Jonathan Gold; A Poet of Food Reviews

Jackson Nielsen

For this edition of my blog, I was tasked with reading and reacting to American food critic, Jonathan Gold. Gold served as the chief food critic for the Los Angeles Times and has many reviews out there. The first I delved into was “The Devil’s Own Steak House”. This review begins with an eye catching opening about a restaurant named The Lodge. He uses this opener to uniquely describe some of the foods served. Foods such as the thick-cut pepper bacon and onion rings as golden as the bangles on a Brahmin woman’s arm. Throughout the review, you can catch glimpses of Gold’s personality that he injects into the writing to give the reader a refreshing point of view. Gold not only talks about the food but also various other details such as the people who work there and the way you must go to enter this restaurant. This gives the reader an in-depth look at the experience they might have if they choose to dine here. Never explicitly telling the reader that they should come to this restaurant, instead telling of his own experience at The Lodge. He does a fantastic job of describing the food here, using unique descriptors for each item. Items such as shrimp cocktail which features creatures the size of bananas and bone-in rib-eye, medium-rare for maximum succulence.

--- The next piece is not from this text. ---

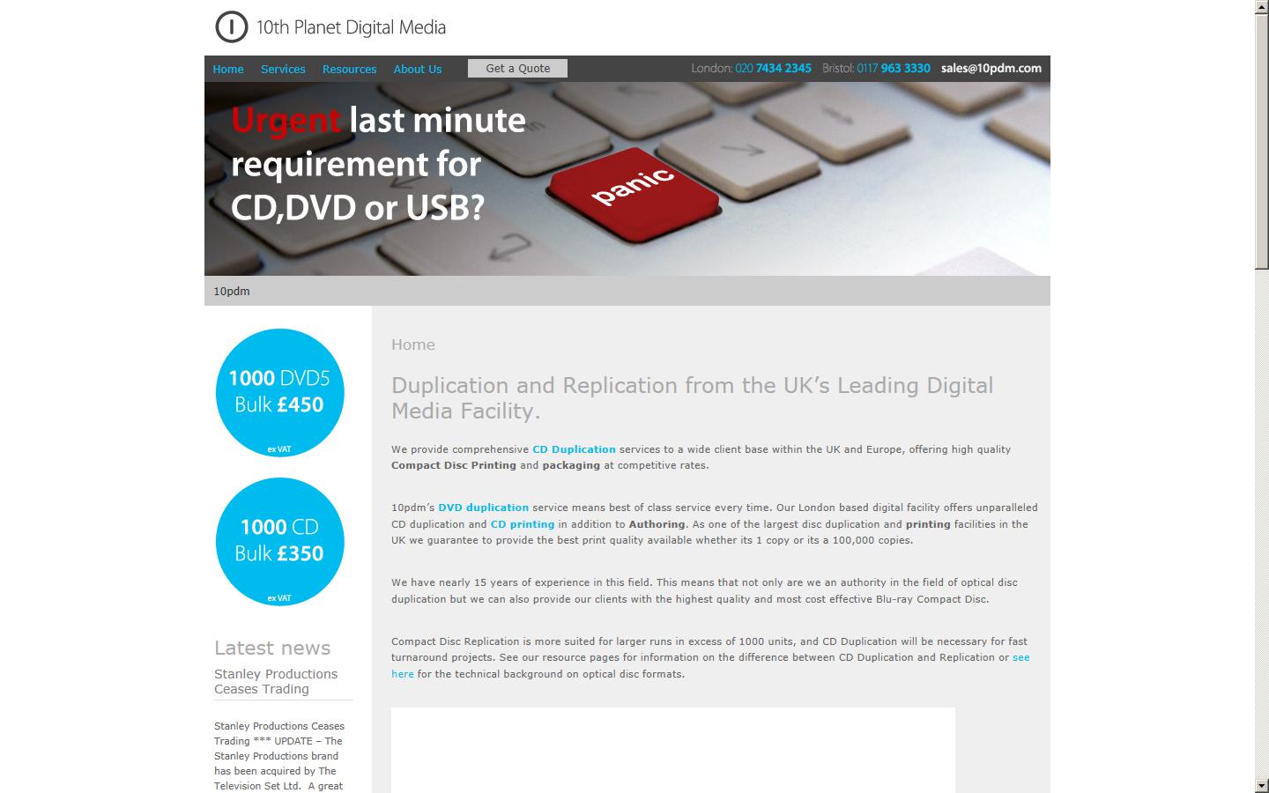
Task: Click the 10pdm breadcrumb text
Action: (x=232, y=291)
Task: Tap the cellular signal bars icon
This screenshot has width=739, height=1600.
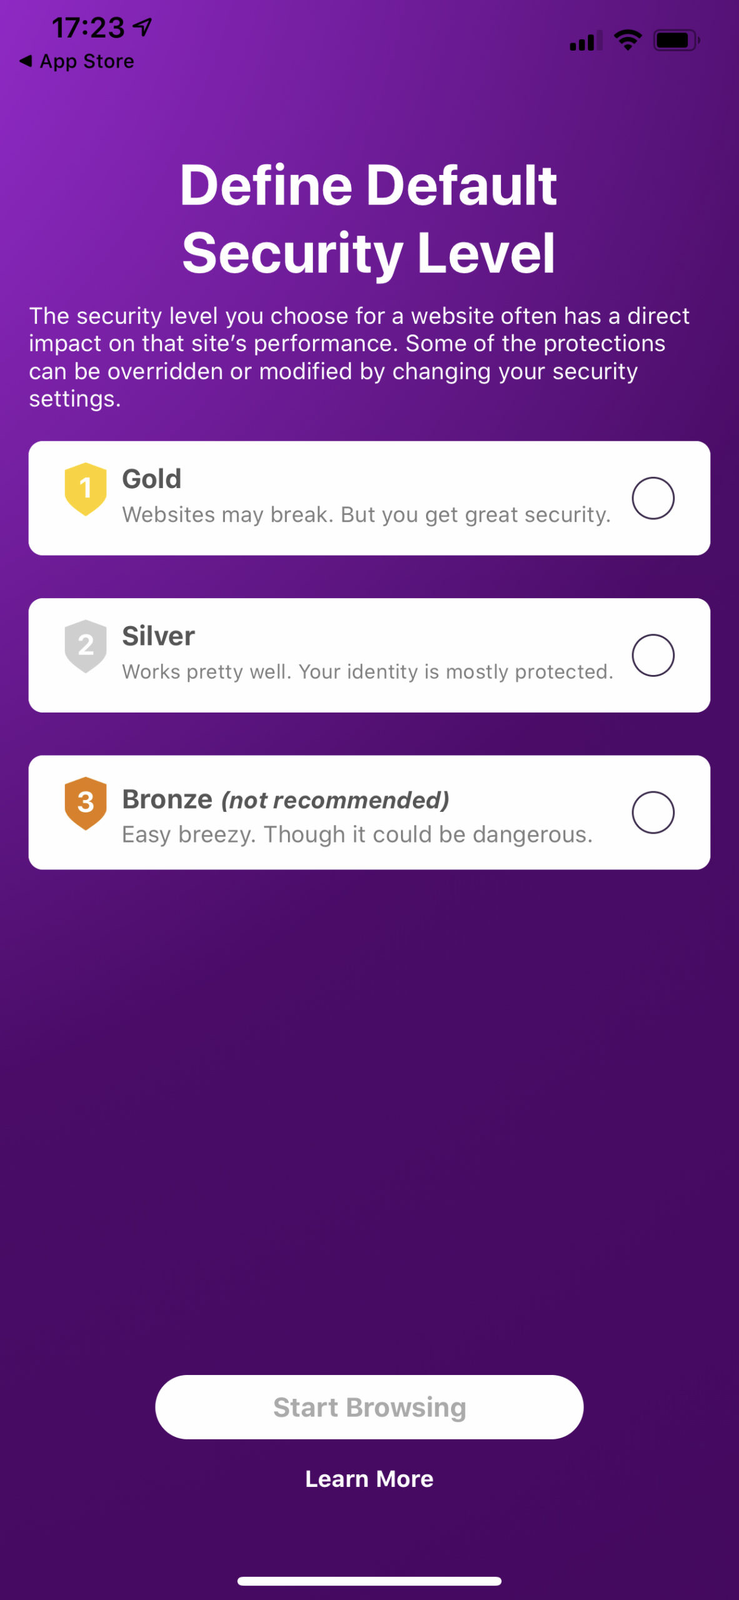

The next work of Gold’s that I read was “Claws and effect: Everyone’s crowding into Macau Street for the fried crab”. This review begins with another fabulous opener that drew me into the main body of work. One thing I appreciate with all of Gold’s reviews is he uses clever similes throughout to give what could be mundane descriptions an injection of vividness in the imaginations of the readers. Like the previous review I read, Gold goes into detail about his experience not only eating at restaurants, but also his experience getting inside and getting a table. Reading through this and all of Gold’s other reviews is like a food adventure. He does such a great job of making the read fun with his word choice and how he formats his articles. My favorite sentence of this article is the very last sentence where he talks about the desert at this restaurant. He coins these cookies  “as close as you may ever come to the Wonka-designed product in Charlie and the Chocolate Factory that reproduced all the sensations of a three-course meal in a single stick of chewing gum”.